Modeling object is one of the core problems in computer vision. A good object model can be applied to multiple visual recognition tasks. In this thesis, we use compositional relations to model the objects and parts for articulated objects, which is very challenging due to the large variability by subtypes, viewpoints and poses. Intuitively, objects are composed of parts, and each part is then composed of subparts. By recursively applying the compositional relations, we can obtain a hierarchical structure of the object, which is called compositional model. Compared to the popular black-box deep learning system, our model enjoys the advantages of explainability, and adaptivity to more complex scenarios. There are three challenges for the compositional model: 1) How to learn the parts and subparts, 2) How to learn the compositional structure between parts and subparts, 3) How to allow efficient learning and inference.

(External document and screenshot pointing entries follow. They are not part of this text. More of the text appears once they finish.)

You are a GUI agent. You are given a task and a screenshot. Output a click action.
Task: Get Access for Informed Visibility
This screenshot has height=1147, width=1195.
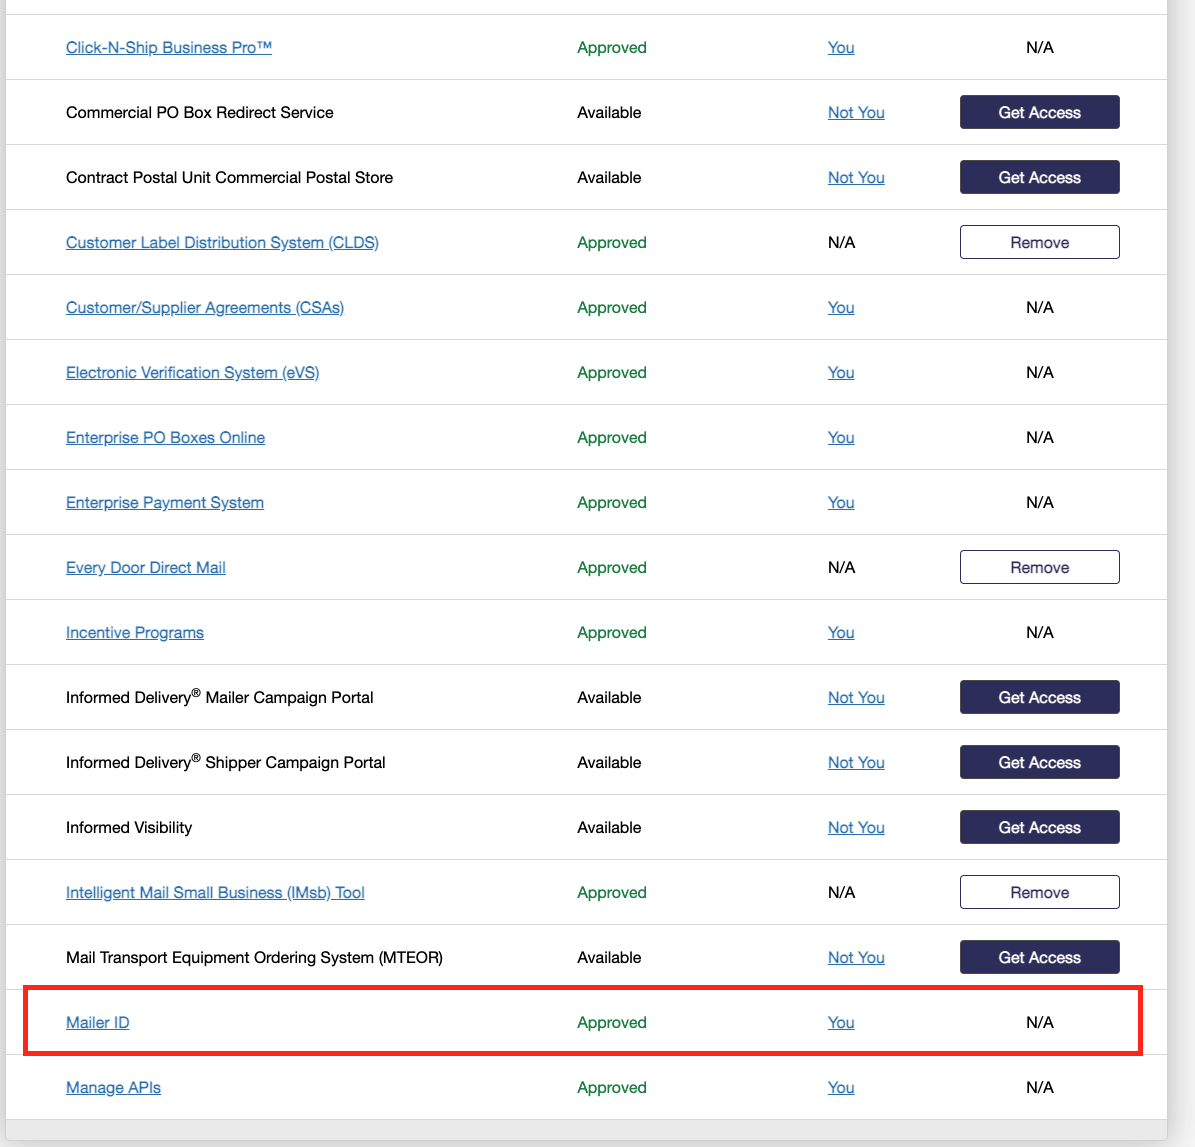1039,827
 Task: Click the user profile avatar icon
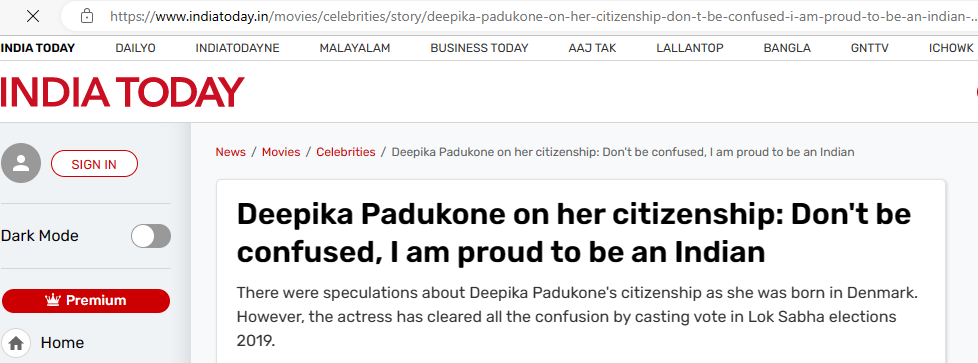[21, 163]
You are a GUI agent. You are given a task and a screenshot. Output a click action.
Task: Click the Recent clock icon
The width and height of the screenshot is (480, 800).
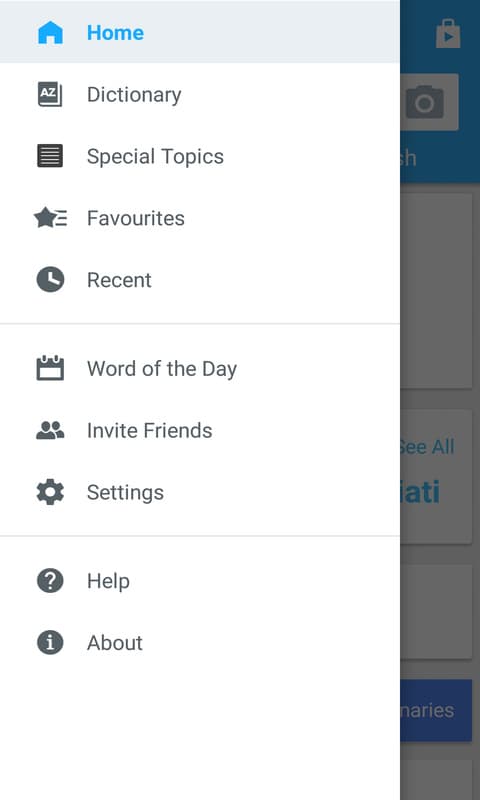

In this thesis, we mainly focus on three relevant projects using the concept of compositions and parts.
In the first project, we study the problem of semantic part segmentation for animals. Compositional model is used to represent boundaries of objects and parts. Given part-level boundary annotations, a mixture of models is learned to deal with various viewpoints and poses. We also incorporate edge, appearance, and semantic part cues into the compositional model. Besides, a linear complexity algorithm is developed for efficient inference. The evaluation using horse and cow images from PASCAL VOC demonstrates the effectiveness of our method.
In the second project, we provide a novel unsupervised method to learn object semantic parts from internal states of CNNs. Our hypothesis is that semantic parts are represented by populations of neurons rather than by single filters. We propose a simple clustering technique to extract part representations, which we call visual concepts. We qualitatively show that visual concepts are semantically coherent in that they represent most semantic parts of the object, and visually coherent in that their corresponding image patches appear very similar. Next, we treat the visual concepts as part detectors and quantitatively evaluate their performance for detecting semantic parts. The experiments on the PASCAL3D+ dataset and our newly annotated VehicleSemanticPart dataset support that CNNs have internal representations of object parts encoded by populations of neurons.
In the third project, we use the visual concepts for detecting the semantic parts on partially occluded objects. We consider a scenario where the model is trained using non-occluded images but tested on occluded images. The motivation is that there are infinite number of occlusion patterns in real world, so the models should be inherently robust and adaptive to occlusions instead of learning the occlusion patterns in the training data. Our approach uses a simple voting scheme, based on log-likelihood ratio tests and spatial constraints, to combine the evidence of local cues, which are derived from visual concepts. Experiments show that our algorithm outperforms several competitors in semantic part detection, especially in the presence of occlusions.